Brands, Medical Use, Clinical Data
- Anti-ulcer Agents
- Abortifacient Agents
Brands / Synonyms
Arthrotec; Cytotec; Misoprostol; Misoprostol 1:100; Misoprostol [Usan:Ban:Inn:Jan]; Misoprostolum [Inn-Latin]
Indicated for the treatment of ulceration (duodenal, gastric and NSAID induced) and prophylaxis for NSAID induced ulceration.

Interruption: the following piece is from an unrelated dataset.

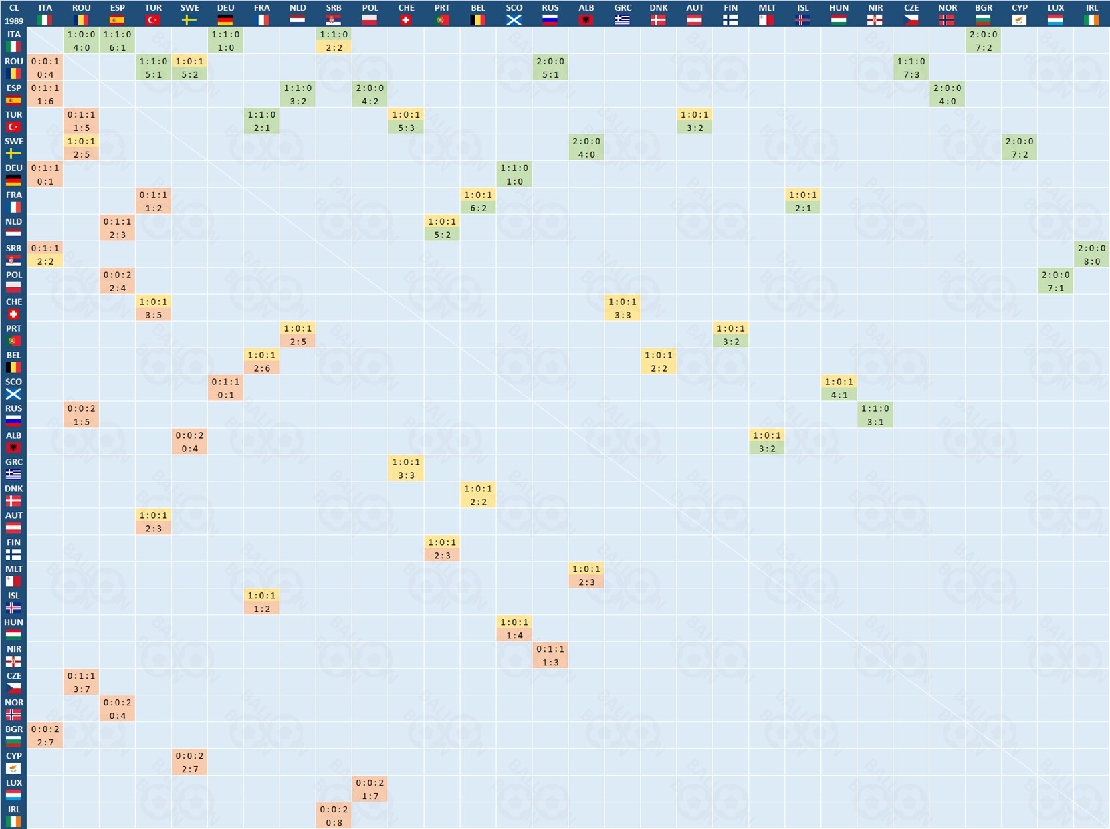The height and width of the screenshot is (829, 1110).
Task: Click the Scotland flag in the top header
Action: 514,20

Misoprostol is a prostaglandin E1 (PGE1) analogue used for the treatment and prevention of stomach ulcers. When administered, misoprostol stimulates increased secretion of the protective mucus that lines the gastrointestinal tract and increases mucosal blood flow, thereby increasing mucosal integrity. It is sometimes co-prescribed with non-steroidal anti-inflammatory drugs (NSAIDs) to prevent the occurrence of gastric ulceration, a common adverse effect of the NSAIDs.
Mechanism of Action
Misoprostol seems to inhibit gastric acid secretion by a direct action on the parietal cells through binding to the prostaglandin receptor. The activity of this receptor is mediated by G proteins which normally activate adenylate cyclase. The indirect inhibition of adenylate cyclase by Misoprostol may be dependent on guanosine-5’-triphosphate (GTP). The significant cytoprotective actions of misoprostol are related to several mechanisms. These include: 1. Increased secretion of bicarbonate, 2. Considerable decrease in the volume and pepsin content of the gastric secretions, 3. It prevents harmful agents from disrupting the tight junctions between the epithelial cells which stops the subsequent back diffusion of H+ ions into the gastric mucosa, 4. Increased thickness of mucus layer, 5. Enhanced mucosal blood flow as a result of direct vasodilatation, 6. Stabilization of tissue lysozymes/vascular endothelium, and 7. Improvement of mucosal regeneration capacity.
Misoprostol is extensively absorbed.
Biotrnasformation / Drug Metabolism
Rapidly de-esterified to misoprostol acid. The de-esterified metabolite undergoes further metabolism by beta and omega oxidation; oxidation is followed by reduction of the ketone to yield prostaglandin F analogs.
Misoprostol should not be taken by anyone with a history of allergy to prostaglandins.
Misoprostol has not been shown to interfere with the beneficial effects of aspirin on signs and symptoms of rheumatoid arthritis. Misoprostol does not exert clinically significant effects on the absorption, blood levels, and anti-platelet effects of therapeutic doses of aspirin. Misoprostol has no clinically significant effect on the kinetics of diclofenac or ibuprofen.